**Activity:**
Check every line below for the word "Terms" and copy the ones that have it.

**Records for the task:**
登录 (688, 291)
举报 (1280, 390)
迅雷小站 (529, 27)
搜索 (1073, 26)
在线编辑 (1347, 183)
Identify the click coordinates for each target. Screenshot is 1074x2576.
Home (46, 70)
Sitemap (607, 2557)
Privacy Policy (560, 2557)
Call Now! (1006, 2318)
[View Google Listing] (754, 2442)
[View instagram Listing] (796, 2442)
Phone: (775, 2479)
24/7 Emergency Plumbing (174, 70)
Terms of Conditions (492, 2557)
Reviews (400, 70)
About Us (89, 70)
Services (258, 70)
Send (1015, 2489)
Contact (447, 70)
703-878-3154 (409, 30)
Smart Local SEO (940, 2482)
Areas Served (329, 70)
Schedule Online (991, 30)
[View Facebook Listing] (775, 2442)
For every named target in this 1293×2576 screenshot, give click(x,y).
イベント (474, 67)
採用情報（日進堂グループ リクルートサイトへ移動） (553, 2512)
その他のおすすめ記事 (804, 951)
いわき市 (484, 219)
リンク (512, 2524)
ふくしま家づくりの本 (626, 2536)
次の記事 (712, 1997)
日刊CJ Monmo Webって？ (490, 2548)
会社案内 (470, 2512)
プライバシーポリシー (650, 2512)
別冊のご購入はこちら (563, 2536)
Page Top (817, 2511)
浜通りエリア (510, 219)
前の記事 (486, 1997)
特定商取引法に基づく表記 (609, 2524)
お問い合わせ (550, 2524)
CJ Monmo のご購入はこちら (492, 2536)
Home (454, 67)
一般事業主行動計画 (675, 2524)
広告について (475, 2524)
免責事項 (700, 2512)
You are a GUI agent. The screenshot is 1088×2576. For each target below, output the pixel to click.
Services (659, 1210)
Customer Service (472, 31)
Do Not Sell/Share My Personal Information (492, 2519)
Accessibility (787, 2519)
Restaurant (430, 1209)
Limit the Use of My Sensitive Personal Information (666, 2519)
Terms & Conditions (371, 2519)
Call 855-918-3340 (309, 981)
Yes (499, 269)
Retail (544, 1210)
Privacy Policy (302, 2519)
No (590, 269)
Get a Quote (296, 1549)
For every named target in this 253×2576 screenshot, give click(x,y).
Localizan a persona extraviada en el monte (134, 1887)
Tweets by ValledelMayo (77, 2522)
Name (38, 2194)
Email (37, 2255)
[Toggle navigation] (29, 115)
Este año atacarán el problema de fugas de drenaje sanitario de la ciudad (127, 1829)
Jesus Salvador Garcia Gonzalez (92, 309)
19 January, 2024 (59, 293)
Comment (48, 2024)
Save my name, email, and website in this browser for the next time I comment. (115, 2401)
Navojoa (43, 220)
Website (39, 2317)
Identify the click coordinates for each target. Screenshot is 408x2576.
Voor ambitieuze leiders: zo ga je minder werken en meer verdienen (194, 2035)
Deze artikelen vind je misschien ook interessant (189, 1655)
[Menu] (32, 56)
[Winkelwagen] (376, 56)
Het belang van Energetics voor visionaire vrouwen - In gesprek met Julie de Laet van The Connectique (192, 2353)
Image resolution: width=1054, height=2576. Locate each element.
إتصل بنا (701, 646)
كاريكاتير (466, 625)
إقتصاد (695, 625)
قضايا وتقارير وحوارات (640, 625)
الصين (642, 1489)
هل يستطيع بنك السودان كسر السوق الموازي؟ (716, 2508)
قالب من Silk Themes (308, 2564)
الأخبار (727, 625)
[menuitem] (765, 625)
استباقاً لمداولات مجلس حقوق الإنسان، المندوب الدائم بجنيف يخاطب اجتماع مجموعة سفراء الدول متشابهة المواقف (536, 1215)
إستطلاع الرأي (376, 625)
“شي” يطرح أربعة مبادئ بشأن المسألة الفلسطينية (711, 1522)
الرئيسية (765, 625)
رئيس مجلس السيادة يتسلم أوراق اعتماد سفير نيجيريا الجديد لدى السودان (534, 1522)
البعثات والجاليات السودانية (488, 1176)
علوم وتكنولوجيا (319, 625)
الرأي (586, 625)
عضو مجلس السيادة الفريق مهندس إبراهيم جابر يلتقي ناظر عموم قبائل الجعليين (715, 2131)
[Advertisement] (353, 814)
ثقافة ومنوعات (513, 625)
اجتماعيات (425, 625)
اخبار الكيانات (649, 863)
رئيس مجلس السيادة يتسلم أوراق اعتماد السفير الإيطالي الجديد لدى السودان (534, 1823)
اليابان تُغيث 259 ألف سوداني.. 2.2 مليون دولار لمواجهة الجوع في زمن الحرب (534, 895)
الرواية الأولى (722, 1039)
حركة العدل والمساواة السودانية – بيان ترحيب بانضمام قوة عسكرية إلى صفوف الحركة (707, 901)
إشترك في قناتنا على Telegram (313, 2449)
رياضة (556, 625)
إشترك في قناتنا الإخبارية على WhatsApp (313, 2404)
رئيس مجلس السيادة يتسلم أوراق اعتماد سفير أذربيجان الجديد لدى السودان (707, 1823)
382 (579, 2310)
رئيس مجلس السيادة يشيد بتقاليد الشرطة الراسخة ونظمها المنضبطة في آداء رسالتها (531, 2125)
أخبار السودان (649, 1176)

**Task response:**
Terms of Conditions (492, 2557)
Terms & Conditions (371, 2519)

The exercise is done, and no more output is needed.